The regulator also flagged presentation issues in the audit report.
“In respect of ‘Going Concern’, the Firm has given Material Uncertainty over Going Concern paragraph, EoM (Emphasis of Matter) paragraph and KAM (Key Audit Matter) paragraph in the Audit report. Including the same matter at three places in the Audit report is not as per SAs,” NFRA said.
Loan controls and sampling deficiencies identified
In the audit of loans and advances in one engagement, NFRA observed that audit documentation identified several control gaps and delayed implementation of key controls during the audit period.
These included sanctioning of credit products to blocked or high-risk accounts, absence of real-time monitoring mechanisms and reliance on compensating or system-based controls implemented towards the end of, or after, the financial year.
While the audit firm stated that the identified exceptions were non-pervasive and not material, NFRA said the audit documentation did not clearly evidence how the impact of those control deficiencies was evaluated during the audit.
The regulator also observed inadequate documentation relating to sample selection methodology for testing microfinance, housing and other loans.
“More explicit documentation of the sampling approach, including the population characteristics, method of selection, sample size, and linkage to audit objectives, would improve transparency and demonstrate compliance with SA 530,” NFRA stated.
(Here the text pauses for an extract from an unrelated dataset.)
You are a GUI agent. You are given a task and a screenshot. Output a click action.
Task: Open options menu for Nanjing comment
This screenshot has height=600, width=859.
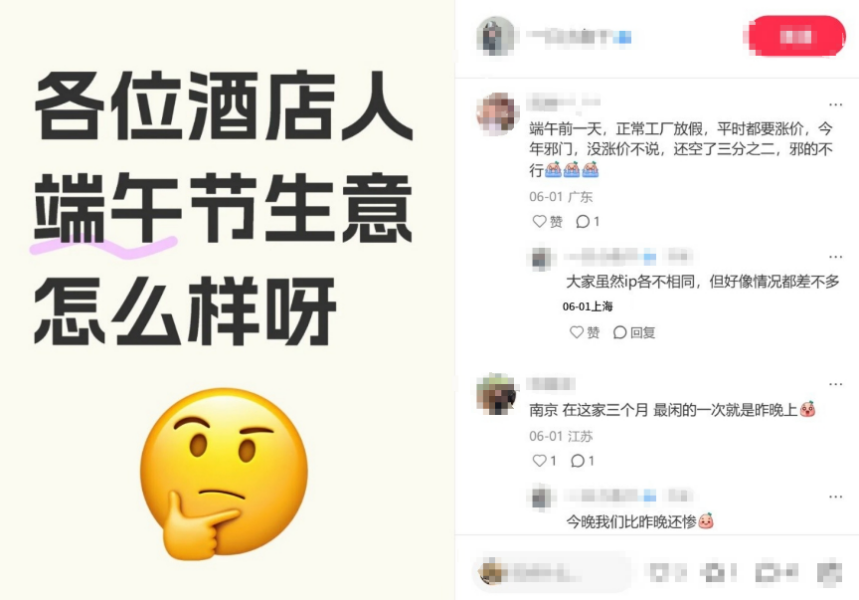pos(835,384)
NFRA additionally flagged blank or partially completed loan audit checklists and generic remarks without supporting evidence or sign-offs in certain audit files.
Audit documentation and independence monitoring under scanner
Apart from engagement-specific observations, NFRA identified deficiencies in CNK & Associates LLP’s overall audit quality control systems.
The regulator observed that the firm lacked formal documentation relating to nomination of leaders for key functional areas such as independence, audit quality, human resources and monitoring.
NFRA also flagged deficiencies in documentation relating to evaluation of independence threats before accepting non-audit services or audit engagements involving network entities.
According to the report, the firm relied on informal communication methods such as WhatsApp groups, telephone calls and follow-up emails for independence evaluations without maintaining formal documentation or approval trails.
The regulator further noted that the firm did not maintain a centralized record of non-audit services rendered by network entities to audit clients.
NFRA also highlighted weaknesses in audit documentation controls.
“It was noted that the audit team members and other users with access rights of completed audit files were able to create and modify audit documentation even after the signing of the audit report and archival of the audit file, without any effective restriction or control,” the report stated.
The regulator additionally observed that preparer and reviewer details, dates of preparation and review and evidence of supervision were incomplete or missing in several audit documents.
Further, certain final audit files were not assembled within the 60-day period prescribed under Standard on Quality Control (SQC) 1.
CNK says corrective measures initiated
CNK & Associates LLP informed NFRA that it has initiated corrective measures across various areas including centralized independence monitoring, enhanced audit trail controls, formalization of documentation processes, strengthening of Engagement Quality Control Review procedures and implementation of automation initiatives for quality management systems.
The firm also stated that it has commenced internal monitoring reviews of audit files for FY25 and initiated steps to strengthen its Engagement Quality Control Review framework in line with SQC 1 requirements.
However, NFRA clarified that the effectiveness of the remedial measures was not evaluated as part of the inspection because most of the steps were initiated after the inspection period.